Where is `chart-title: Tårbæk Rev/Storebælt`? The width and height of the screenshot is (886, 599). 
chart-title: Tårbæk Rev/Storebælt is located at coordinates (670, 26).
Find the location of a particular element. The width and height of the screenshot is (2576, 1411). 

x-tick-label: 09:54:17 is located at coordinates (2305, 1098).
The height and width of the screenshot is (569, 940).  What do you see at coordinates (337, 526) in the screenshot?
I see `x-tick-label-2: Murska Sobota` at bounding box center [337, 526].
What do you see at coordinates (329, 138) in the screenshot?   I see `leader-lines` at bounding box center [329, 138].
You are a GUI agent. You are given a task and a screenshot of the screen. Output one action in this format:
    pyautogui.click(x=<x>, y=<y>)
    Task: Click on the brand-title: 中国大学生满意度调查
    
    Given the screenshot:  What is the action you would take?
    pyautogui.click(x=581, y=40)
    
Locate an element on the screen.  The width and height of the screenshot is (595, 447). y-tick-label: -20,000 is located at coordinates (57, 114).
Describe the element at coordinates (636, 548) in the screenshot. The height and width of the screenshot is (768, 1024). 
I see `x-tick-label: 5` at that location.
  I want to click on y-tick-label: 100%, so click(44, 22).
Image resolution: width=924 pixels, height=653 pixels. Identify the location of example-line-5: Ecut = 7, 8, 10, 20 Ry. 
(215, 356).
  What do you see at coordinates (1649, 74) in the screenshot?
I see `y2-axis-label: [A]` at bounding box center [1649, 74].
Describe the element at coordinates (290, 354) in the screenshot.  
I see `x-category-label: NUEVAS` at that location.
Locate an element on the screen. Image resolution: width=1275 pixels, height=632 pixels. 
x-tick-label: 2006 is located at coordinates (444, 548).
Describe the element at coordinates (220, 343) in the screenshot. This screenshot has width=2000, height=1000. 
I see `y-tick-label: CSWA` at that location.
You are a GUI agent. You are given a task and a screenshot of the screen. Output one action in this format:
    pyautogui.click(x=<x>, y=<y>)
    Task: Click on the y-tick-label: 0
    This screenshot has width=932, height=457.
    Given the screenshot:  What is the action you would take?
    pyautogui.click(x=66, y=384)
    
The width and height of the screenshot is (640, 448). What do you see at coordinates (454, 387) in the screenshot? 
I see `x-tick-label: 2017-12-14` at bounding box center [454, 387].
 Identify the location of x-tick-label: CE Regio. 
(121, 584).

• • • •

#### [WHAT TO DO]
Rewrite the records from the line with "Describe the element at coordinates (290, 354)" through the end of the records, replacing "screenshot" with "screen image" and leaving everything else unchanged.

#### [THE ANSWER]
Describe the element at coordinates (290, 354) in the screen image.  
I see `x-category-label: NUEVAS` at that location.
Locate an element on the screen. Image resolution: width=1275 pixels, height=632 pixels. 
x-tick-label: 2006 is located at coordinates (444, 548).
Describe the element at coordinates (220, 343) in the screen image. This screen image has width=2000, height=1000. 
I see `y-tick-label: CSWA` at that location.
You are a GUI agent. You are given a task and a screen image of the screen. Output one action in this format:
    pyautogui.click(x=<x>, y=<y>)
    Task: Click on the y-tick-label: 0
    This screen image has width=932, height=457.
    Given the screen image:  What is the action you would take?
    pyautogui.click(x=66, y=384)
    
The width and height of the screen image is (640, 448). What do you see at coordinates (454, 387) in the screen image? 
I see `x-tick-label: 2017-12-14` at bounding box center [454, 387].
 Identify the location of x-tick-label: CE Regio. 
(121, 584).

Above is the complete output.